Interior Design For The Mind

Interior Design For The Mind
This post was published on the now-closed HuffPost Contributor platform. Contributors control their own work and posted freely to our site. If you need to flag this entry as abusive, send us an email.

This afternoon as I was lying on the massage table of my friend Ruth Anne Wood, surrendering to her healing touch, while immersing in soothing music, I mentioned to her an ongoing issue I was having around career and financial matters. Ruth, who is also a kick-ass coach, and I have known each other for several decades, so she is familiar with the dynamics of my life. She has witnessed the roller coaster ride of emotions and experiences that have shaped the one writing these words. My pattern has been to hold many overlapping jobs, creating multiple streams of income. Not necessarily a bad thing, since I have various skillsets which I can apply to flill my bank account and keep creditors happy. The challenge has been that in order to allow the stream to continue flowing, I have had to keep paddling, with very little time to float. I have worked full time and part time/consulting jobs simultaneously. Over the years, I have been employed as an artists’ model, waitress, substance abuse prevention educator, crisis hotline worker, addictions counselor, organ donor educator, clown, massage and Reiki practitioner, support group facilitator, publisher, greeting card text writer for a major card company, lifeguard/coach/swim instructor, ice cream scooper, sex educator, workshop facilitator, PR person, radio host, practice patient for med students at a local teaching hospital, life coach, interfaith minister, book and magazine editor, author and journalist. My resume is at least three pages long and growing, since I keep adding to my repertoire. Since I have so many marketable skills, it seems a shame to let any of them go to waste.

Here’s the rub. I find myself in roller coaster ride mode. There was a time when I had consistent income when working in a highly stressful job as a social worker in an acute care psychiatric hospital for a dozen years and then for a year and three months when employed as a web content writer for a company that owns rehabs. Unfortunately, budget cuts necessitated layoffs. Since then, I have been patchworking together various writing, speaking and counseling gigs.

When exploring this with Ruth, she told me about an idea she had for a screen play that involved a homeless woman who purchases all sorts of beautiful items, but has no place to house them or herself. Within short order, she finds a home, in part because she did the prep work by accruing things to put in it. Kind of like the concept, “I’ll see it when I believe it.” And so she did.

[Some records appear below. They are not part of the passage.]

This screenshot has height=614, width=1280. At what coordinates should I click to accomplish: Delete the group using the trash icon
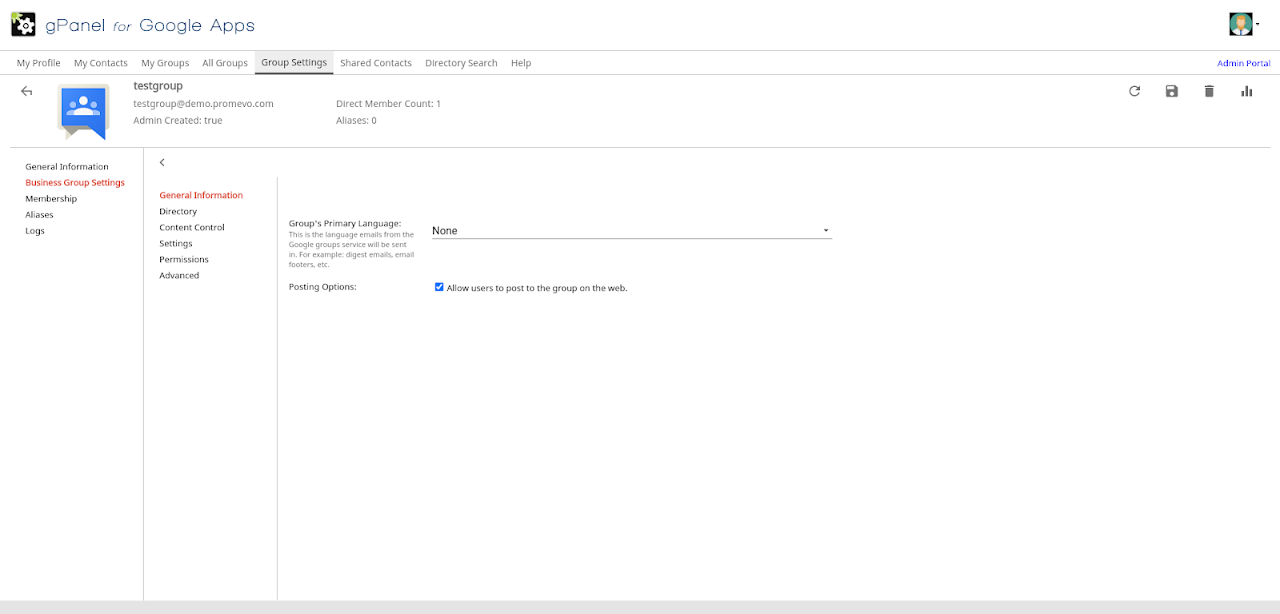pos(1209,91)
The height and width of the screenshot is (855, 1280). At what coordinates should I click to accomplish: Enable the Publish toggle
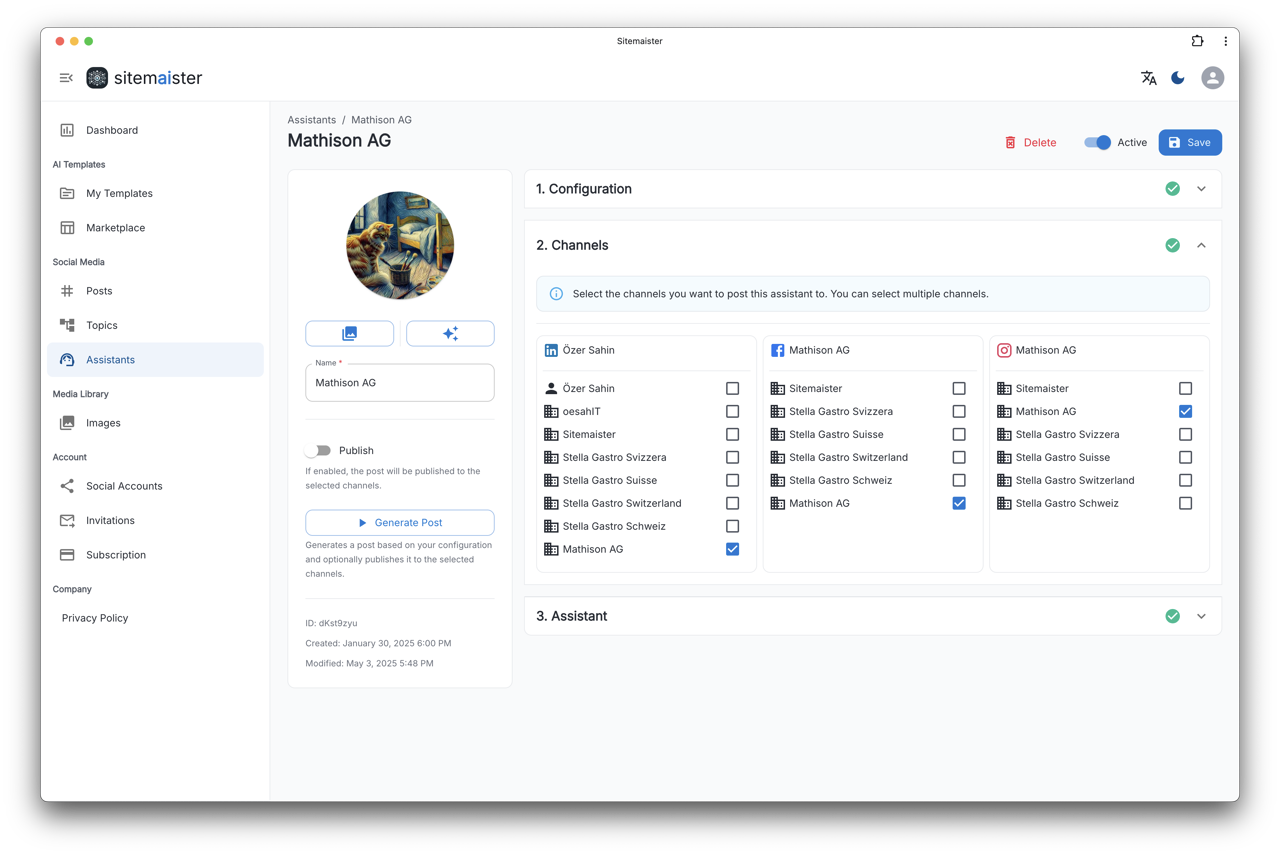[x=318, y=451]
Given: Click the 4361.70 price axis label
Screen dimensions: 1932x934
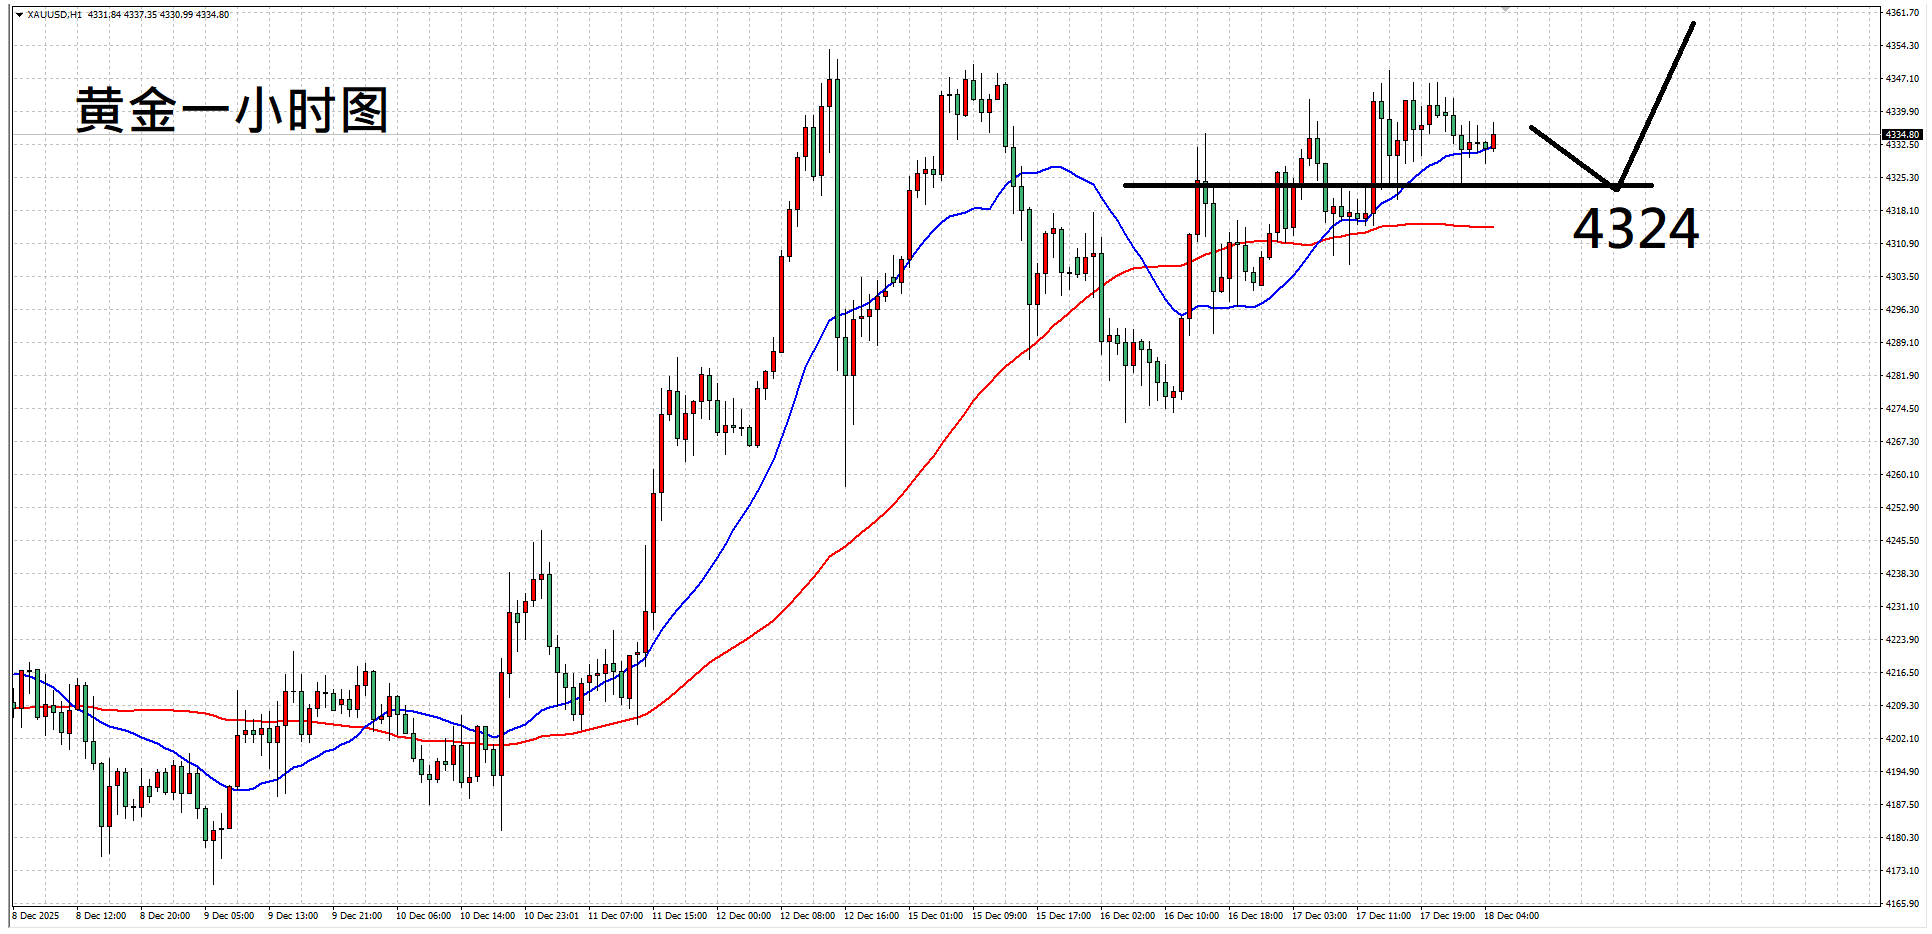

Ruth expressed that it would be the same thing for me. She suggested that I consider what ‘items,’ talents, gifts, trinkets, treasures and abilities I was collecting for my ‘home,’ and the ways in which I would decorate it so that it would be comfortable for me and welcoming for others who stepped across the threshold. She said that things needed to be well placed and not cluttered. I laughed as I told her about someone I had met when living in South Florida from 1990-1992. Her name was Pat Worth and she was an interior designer, with short cropped white hair and vibrantly hued flowing clothing; a colorful work of art herself. Pat specialized in helping people combine the contents of households as they shared space together. She used the onomatopoetic Yiddish word, ‘ungapatchka’ (oon-ga-paht-chka) which translates to cluttered and chaotic, messy and disorganized. There was a time when my life felt like that. When I was juggling a full time job and those overlapping part time jobs, I sometimes forgot appointments or double booked phone or Skype meetings. I call myself ‘professionally polyamorous, since I truly love all of the things I do to earn a living.

Ruth asked me which of them are my most favorite as she encouraged what every coach I have ever worked with suggested that I do...focus, focus, focus. I flinch when they say that, since it feels like asking which child someone loves best. Fortunately I have one son, so I don’t need to choose. I then brought to mind an image of a house with many rooms that represent my predominant skills of writing and speaking and the focal topic of relationships. Seems to me that everything in our lives connects with that; whether it is the one with ourselves, our families, friends, co-workers, animals, God, nature, our jobs and our health. I am gradually ‘placing’ these beloved objects where they would do the most good. My literal house is eclectically decorated, so the house of my inner world can be as well.

I much prefer it when my life and income are steady and stable and abundantly flowing. I know for certain that I am always well cared for. As sure as the sun is streaming through my half dome windows, the overhead fan is whirring, the chocolate brown carpet is beneath comfy dark brown sofa and loveseat and the angels, Buddhas, faeries, Goddess items, Tibetan prayer flags, drums, Native American artistry, books, and wall hangings grace the edifice that shelters my body, so too do the brilliantly shining ideas illuminate my mind.